The Great Gatsby is one of the most well-known books of all time. Due to it being in print for so long, it has come out with a wide variety of covers and designs through the years. Although the blue cover with the eyes (which we will talk about) is one of the most famous covers when it comes to this book, there are a few others out there to take lessons from as well.
Let’s go over some of The Great Gatsby book cover design lessons that authors can use as inspiration to design their own books. Afterall, the cover you choose for your book is an incredibly important part of putting it together and using as a tool to grab attention of readers.
In discussing The Great Gatsby‘s book cover, we’ll go over:
Brainstorming A Book Cover
The first thing you will want to think about when it comes to designing your book cover is if there are any main themes about your book you want to portray. You don’t want to spoil the twist or ending of your book on the cover, but you might want to hint at what the book is about so you can use it as inspiration.
You might want to look at some other book covers in your own genre to get some ideas of what to include or how to design your cover. If you are not sure what is popular out there, you can search a book genre on a site such as Amazon and sort by the most books sold recently to get an idea of what is already out there and doing well. You might even be able to draw inspiration from something like movie posters to see how you could put all the elements together.
It is a good idea to keep a general log of covers you like so you can refer back to them as inspiration when you start to design your own.
Learn From The Classics
While this article will be diving into The Great Gatsby and some of its various covers out there, there is a lot you can learn from other classics. It is one of the best places for you to study some book covers and get inspiration.
The Great Gatsby Book Cover Design Lessons
Looking to books that were famous throughout time can help give you inspiration for your book covers. Usually, famous books have whole teams of people who come together to help design them, but that does not mean you need to be discouraged from putting extra effort into your own book covers.
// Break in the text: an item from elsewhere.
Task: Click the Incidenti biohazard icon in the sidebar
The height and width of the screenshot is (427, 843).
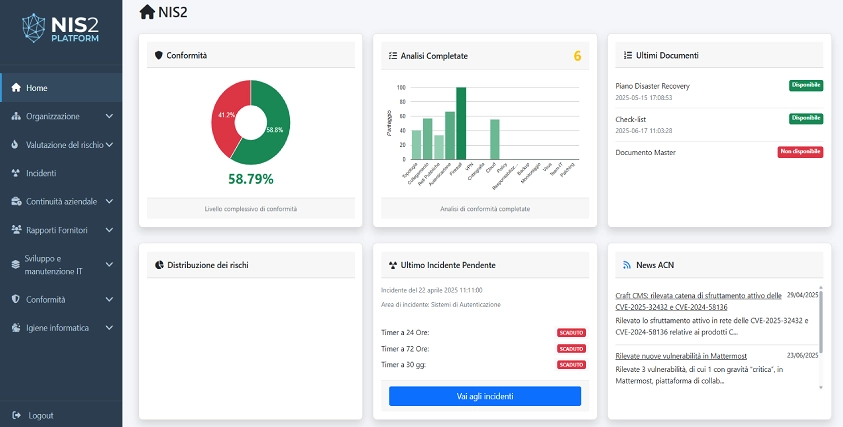Action: tap(16, 172)
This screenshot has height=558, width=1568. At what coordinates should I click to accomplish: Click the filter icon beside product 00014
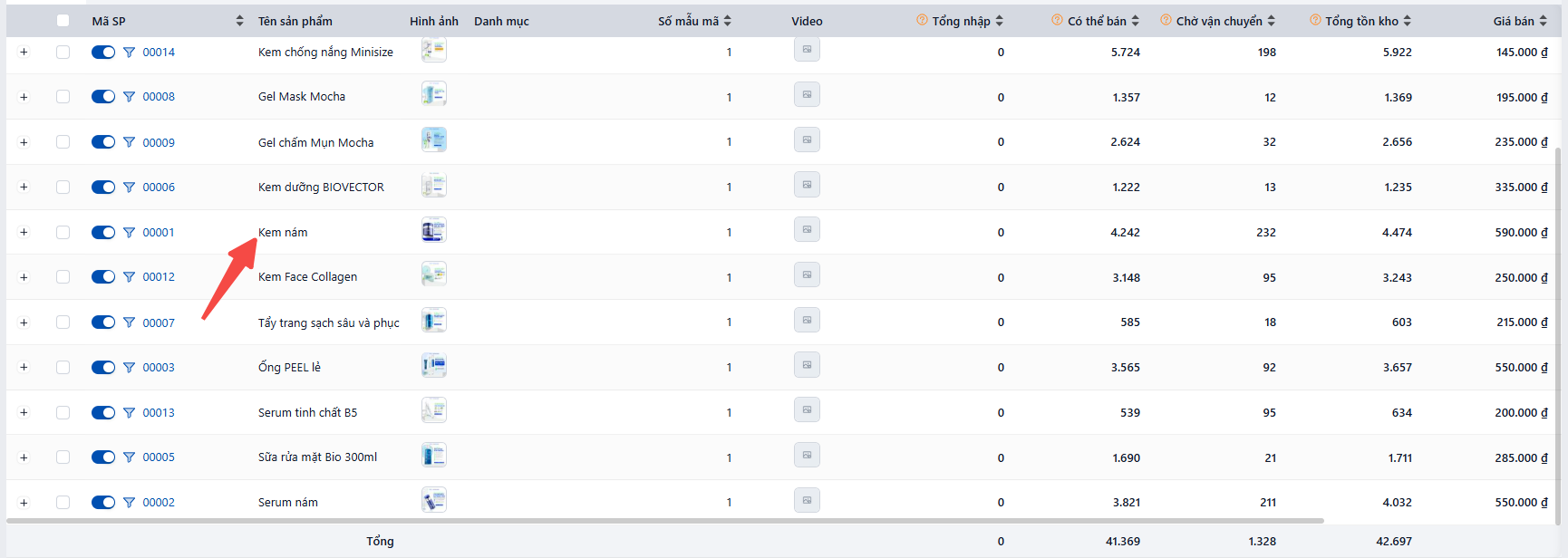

Let’s take a look at a variety of covers that have graced the cover of The Great Gatsby and talk about some basics you can learn from each one.
1. Using Symbolism: The 1925 Edition
As you have most likely seen on one of the most famous covers of The Great Gatsby, there are bright eyes with a single tear looking over an illuminated New York City. This art piece, called ‘Celestial Eyes’ was commissioned for the 1925 edition of The Great Gatsby. It is still to this day one of the more well-known and popular covers for this book, and you can still buy it to this day.
The eyes symbolize the idea that everything is being watched; also sometimes said to represent God’s eyes. The eyes are referred to throughout the text as a symbol, which can be left to artistic interpretation. Most people do not also catch that there are two women in the eyes, which plays into the general storyline of the whole book and what happens in the plot.
It could also represent the idea that nothing can be hidden and everything is eventually brought to the light, which is also a common theme and idea throughout the book.
2. Drawing Inspiration From The Era
It is no secret that The Great Gatsby has some iconic imagery and an aesthetic that most people can mentally visualize. People even throw Gatsby-themed parties and weddings because it is so well-known and even people who have not read the book can imagine the style in their mind.
The cover above draws on the iconic art style and imagery from the book. Everything from the text to the art style to the colors comes from that era and is designed in a way to remind you of that kind of look most of us remember.
3. Use Art: The Laci Fowler Cover
Yes, the original 1925 cover is also from an art piece, however, many famous books will release various collector’s editions with unique covers that can help sell more copies. While this angle is not always possible for authors, you might want to think about releasing a special run of your books with a limited edition cover that your readers cannot find anywhere else.
This can especially be a good idea if you are releasing a new or updated version, or a new copy after your book has been in print for a variety of years.
This cover above is designed by Laci Fowler.
4. Different Covers For Different Editions
This unique cover is for the large print edition. You might want to consider unique covers for each of the book editions you create as a way to help them stand out.
This cover once again draws on the art style of the time and some of the elements from the story. You might not be able to release multiple versions of your book at the same time, but it can be something to keep in mind should the opportunity arise in the future.
5. Media Representation
While not every book out there will be made into a show or movie, the point of this cover is to also show that you can use some kind of social proof on the cover of your book.
Most people are aware the The Great Gatsby has made made into multiple movies and influenced multiple other forms of media, so having a cover with the famous movie poster only makes sense.
It can grab a lot of attention on shelves to see Tobey Maguire, Carey Mulligan, and Leonardo DiCaprio on the cover of a book.
However, for your cover, if you get a glowing review from a prominent person or your book wins some other kind of award, that would be a great thing to put on there to grab attention.
Granted, it might not grab the same amount of attention as a Hollywood movie star, but it can be something to give people a reason to pick up your book, too.
Finding Inspiration in Existing Book Covers
There are thousands of books that have multiple cover versions, giving you a chance to see how different approaches have been used to convey the same story. Studying these book covers and how they’ve done things in different ways can lead to all kinds of inspiring ideas for your own book covers.